RCAF resumes Chinook flights
Three days after two RCAF officers died in the crash of a Boeing CH-147F helicopter during a night training flight, the crews of the 14 remaining Chinooks at 450 Tactical Helicopter Squadron at Garrison Petawawa resumed flying operations June 23.
Two of the four crewmembers aboard the twin-rotor helicopter were rescued and taken to hospital shortly after the June 20 crash but the bodies of the two others were not recovered from the deep fast-flowing waters until later in the day.
Both Captains, they were identified June 23 by the Department of National Defence as David Domagala, 32, and Marc Larouche, 53.\
Domagala was an Army reservist before applying for flight training. After graduating from Royal Military College, was posted in 2019 to 450 Squadron, which flies all the RCAF’s Chinooks on military and humanitarian missions. n 2019. Deployed first as a liaison officer with Operation Calumet, the multinational peacekeeping operation in the Sinai Peninsula, for which he received a commendation from Canadian Joint Operations Command, he began Chinook flight training upon redeployment.

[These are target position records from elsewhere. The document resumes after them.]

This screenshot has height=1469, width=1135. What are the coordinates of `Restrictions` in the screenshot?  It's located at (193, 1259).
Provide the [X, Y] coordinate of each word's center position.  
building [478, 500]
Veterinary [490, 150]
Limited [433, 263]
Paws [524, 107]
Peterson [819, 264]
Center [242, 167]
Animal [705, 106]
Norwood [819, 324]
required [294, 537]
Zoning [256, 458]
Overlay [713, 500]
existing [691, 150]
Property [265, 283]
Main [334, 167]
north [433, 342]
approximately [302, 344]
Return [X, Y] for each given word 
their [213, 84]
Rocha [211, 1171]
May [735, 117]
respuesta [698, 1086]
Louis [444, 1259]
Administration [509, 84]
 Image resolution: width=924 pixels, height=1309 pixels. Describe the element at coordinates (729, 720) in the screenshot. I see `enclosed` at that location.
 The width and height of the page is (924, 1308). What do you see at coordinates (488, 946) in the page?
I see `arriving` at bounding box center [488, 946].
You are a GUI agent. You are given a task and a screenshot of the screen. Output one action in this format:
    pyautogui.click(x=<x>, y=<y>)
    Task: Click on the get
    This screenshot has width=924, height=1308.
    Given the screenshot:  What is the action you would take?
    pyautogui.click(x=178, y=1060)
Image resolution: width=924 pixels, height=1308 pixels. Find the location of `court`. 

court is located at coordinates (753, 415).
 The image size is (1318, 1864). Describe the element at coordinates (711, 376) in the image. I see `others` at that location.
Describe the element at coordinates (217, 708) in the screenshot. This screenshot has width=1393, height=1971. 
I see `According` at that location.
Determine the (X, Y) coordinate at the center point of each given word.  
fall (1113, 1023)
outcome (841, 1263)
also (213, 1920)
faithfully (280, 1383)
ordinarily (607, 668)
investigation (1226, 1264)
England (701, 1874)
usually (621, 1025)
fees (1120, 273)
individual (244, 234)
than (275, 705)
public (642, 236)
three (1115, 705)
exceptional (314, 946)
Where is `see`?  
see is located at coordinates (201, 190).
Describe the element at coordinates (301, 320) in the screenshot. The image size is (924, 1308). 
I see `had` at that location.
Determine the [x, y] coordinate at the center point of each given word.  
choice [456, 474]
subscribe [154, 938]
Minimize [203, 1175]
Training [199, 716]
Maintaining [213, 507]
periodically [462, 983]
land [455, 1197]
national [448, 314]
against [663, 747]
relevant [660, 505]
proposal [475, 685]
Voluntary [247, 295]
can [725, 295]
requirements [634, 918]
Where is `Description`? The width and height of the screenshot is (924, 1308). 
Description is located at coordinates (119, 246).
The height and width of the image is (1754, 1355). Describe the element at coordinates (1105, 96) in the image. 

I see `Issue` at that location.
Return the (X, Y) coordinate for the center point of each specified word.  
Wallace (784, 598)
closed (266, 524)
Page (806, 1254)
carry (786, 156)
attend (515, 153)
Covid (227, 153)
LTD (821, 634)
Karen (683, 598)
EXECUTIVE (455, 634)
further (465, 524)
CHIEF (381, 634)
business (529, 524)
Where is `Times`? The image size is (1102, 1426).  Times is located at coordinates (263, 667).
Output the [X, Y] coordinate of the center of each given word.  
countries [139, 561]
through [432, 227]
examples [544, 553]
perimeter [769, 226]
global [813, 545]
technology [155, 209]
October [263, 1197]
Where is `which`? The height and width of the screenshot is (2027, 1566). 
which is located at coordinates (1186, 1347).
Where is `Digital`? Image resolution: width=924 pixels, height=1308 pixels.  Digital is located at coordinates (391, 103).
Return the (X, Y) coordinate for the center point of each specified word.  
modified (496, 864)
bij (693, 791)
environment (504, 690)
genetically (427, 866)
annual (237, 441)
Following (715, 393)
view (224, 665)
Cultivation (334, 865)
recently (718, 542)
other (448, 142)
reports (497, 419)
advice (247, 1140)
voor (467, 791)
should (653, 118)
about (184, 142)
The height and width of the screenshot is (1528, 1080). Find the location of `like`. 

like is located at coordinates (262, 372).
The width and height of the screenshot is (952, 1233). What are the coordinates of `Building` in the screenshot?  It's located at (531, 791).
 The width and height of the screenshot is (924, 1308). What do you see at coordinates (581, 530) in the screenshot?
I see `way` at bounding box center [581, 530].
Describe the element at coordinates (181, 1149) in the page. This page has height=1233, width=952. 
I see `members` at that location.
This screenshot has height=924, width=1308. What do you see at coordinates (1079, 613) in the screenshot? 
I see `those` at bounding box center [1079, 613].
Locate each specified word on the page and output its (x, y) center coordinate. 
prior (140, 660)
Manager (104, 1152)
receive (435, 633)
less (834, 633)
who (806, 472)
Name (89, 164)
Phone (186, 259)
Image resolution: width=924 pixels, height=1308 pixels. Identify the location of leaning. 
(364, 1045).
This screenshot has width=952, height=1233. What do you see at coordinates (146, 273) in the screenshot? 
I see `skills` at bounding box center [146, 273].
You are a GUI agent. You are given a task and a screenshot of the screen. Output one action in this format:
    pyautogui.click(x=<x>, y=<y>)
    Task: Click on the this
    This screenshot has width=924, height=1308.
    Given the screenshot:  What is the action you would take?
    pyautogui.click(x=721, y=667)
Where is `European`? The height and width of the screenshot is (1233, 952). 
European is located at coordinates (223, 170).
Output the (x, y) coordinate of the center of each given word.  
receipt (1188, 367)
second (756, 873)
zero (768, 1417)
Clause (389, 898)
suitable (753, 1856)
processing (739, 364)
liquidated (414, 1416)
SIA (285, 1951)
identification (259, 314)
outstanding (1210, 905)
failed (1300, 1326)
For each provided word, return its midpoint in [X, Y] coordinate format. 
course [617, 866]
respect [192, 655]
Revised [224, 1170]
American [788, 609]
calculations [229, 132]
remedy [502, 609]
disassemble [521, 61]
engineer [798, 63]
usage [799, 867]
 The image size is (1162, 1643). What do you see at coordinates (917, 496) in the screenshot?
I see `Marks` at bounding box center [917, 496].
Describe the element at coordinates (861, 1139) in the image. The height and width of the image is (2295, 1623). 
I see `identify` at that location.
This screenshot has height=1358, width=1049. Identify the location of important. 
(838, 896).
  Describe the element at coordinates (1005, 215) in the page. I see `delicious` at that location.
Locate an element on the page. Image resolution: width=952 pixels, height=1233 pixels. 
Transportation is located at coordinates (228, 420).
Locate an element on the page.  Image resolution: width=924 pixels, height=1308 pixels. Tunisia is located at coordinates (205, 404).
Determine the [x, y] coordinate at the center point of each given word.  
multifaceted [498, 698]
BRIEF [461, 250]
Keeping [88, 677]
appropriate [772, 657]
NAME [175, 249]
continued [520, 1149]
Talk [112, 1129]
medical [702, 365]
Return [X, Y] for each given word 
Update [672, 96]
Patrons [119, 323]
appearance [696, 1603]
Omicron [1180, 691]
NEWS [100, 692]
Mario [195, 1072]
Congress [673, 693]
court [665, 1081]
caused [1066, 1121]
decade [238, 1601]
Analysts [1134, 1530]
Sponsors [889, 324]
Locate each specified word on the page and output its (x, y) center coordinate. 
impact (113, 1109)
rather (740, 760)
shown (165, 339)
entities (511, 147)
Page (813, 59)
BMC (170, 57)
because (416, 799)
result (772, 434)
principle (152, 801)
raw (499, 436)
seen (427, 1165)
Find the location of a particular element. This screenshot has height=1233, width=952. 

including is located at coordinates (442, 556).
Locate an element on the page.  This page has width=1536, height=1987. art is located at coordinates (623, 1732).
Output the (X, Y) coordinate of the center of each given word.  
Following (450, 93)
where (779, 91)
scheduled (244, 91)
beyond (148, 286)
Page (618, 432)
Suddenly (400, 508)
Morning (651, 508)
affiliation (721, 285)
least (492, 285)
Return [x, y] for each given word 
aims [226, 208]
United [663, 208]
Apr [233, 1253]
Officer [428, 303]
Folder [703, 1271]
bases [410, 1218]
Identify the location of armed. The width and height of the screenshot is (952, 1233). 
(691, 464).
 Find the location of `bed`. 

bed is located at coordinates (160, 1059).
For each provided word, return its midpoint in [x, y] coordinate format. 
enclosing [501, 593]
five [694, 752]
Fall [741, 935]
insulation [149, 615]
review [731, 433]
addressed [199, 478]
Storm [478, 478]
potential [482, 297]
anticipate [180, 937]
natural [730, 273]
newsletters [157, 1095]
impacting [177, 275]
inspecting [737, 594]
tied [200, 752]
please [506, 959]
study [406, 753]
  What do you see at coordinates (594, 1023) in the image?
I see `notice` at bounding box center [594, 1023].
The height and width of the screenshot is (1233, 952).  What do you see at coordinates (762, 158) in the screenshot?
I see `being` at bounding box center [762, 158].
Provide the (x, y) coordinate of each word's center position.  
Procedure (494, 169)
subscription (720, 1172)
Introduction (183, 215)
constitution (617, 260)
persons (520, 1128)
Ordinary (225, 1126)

Larouche was a licensed civilian pilot before joining the RCAF, where he won his military wings in 1993, first flying single-rotor Bell helicopters, the CH-135 Twin Huey and CH-146 Griffon, before transitioning to Chinooks. He deployed internationally on Operation Deliverance in Somalia, the UN-led peacekeeping mission in the early 1990s and then domestically on Operation Podium in support of the 2010 Winter Olympics in British Columbia.
Meanwhile, as regular operations resumed at Petawawa, the RCAF Directorate of Flight Safety continued to investigate the cause of the crash.
A knowledgeable source explained to FrontLine that operating over water, even in daylight, can be a challenge due to a loss of depth perception. The crew of the Chinook which crashed into the Ottawa River in the early hours of June 20 would routinely be training with night-vision devices due to low-light conditions.